23. The process as set forth in claim 1 wherein said impregnating step occurs directly after said exposing step, said period of time being from 2 to 60 seconds, with kinematic viscosity being proportional to said period of time.

24. The process as set forth in claim 23 wherein the length of said period of time is from 5 to 30 seconds.

25. The process as set forth in claim 23 wherein said impregnation step comprises a dip process.

26. The process as set forth in claim 23 wherein said impregnation step comprises a spray process.

27. The process as set forth in claim 1 wherein after the impregnation step said process comprises drying said cork in air at an elevated temperature.

28. The process as set forth in claim 27 wherein said elevated temperature is a maximum of 40.degree.

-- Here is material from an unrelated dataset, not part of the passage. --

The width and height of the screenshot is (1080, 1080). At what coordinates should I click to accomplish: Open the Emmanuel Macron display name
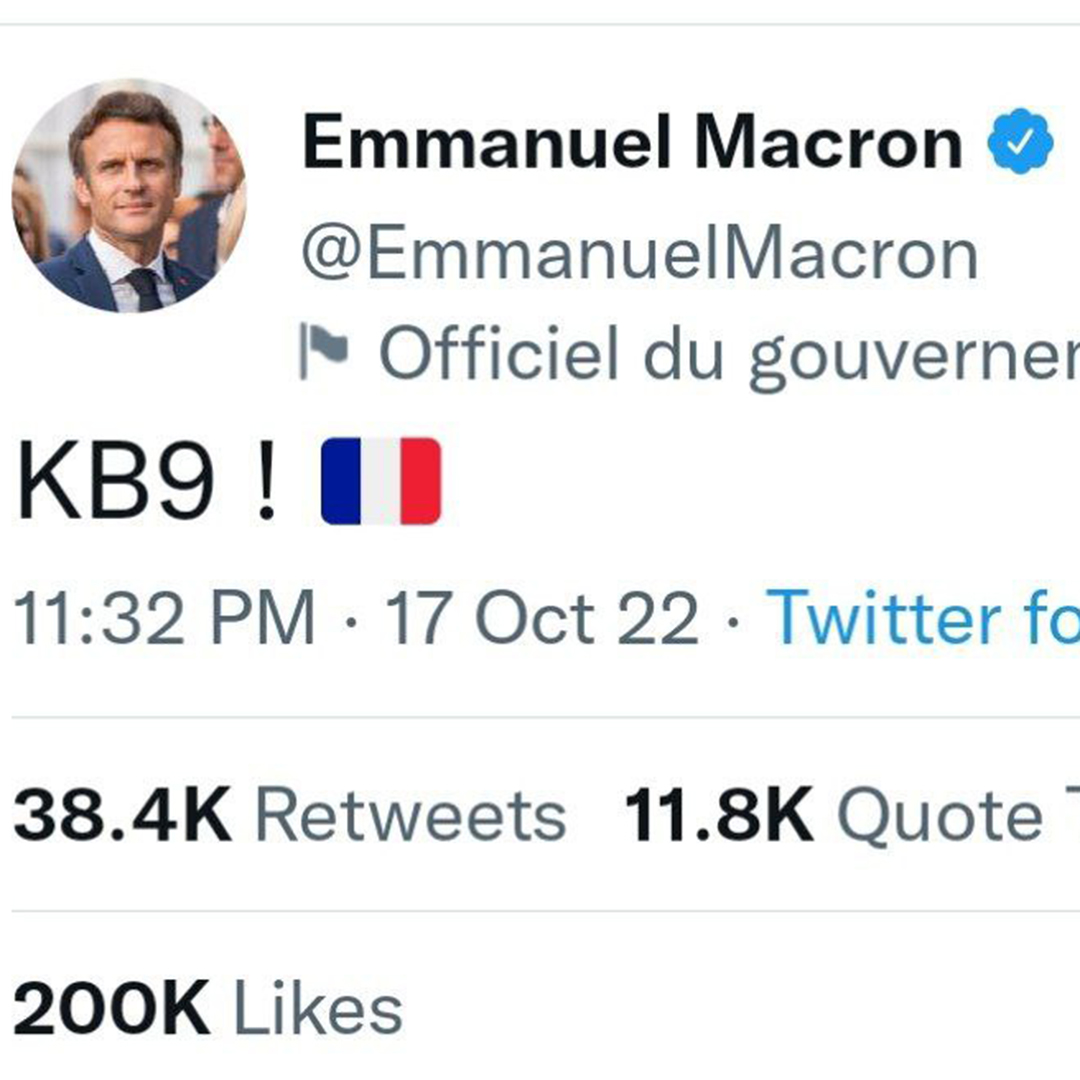(632, 142)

C.

29. The process as set forth in claim 27 wherein the steps comprising exposing said cork to corona discharge, impregnating said cork and drying said cork are repeated at least once on any said cork having a low specific weight.

30. The process as set forth in claim 1 wherein said corona discharge is provided by an electrode connected to a positive pole of a DC power source.

31. The process as set forth in claim 1 wherein said corona discharge is provided by an electrode connected to a negative pole of a DC power source.

32. A cork for sealing a bottle containing fluid, made by the process of claim 1.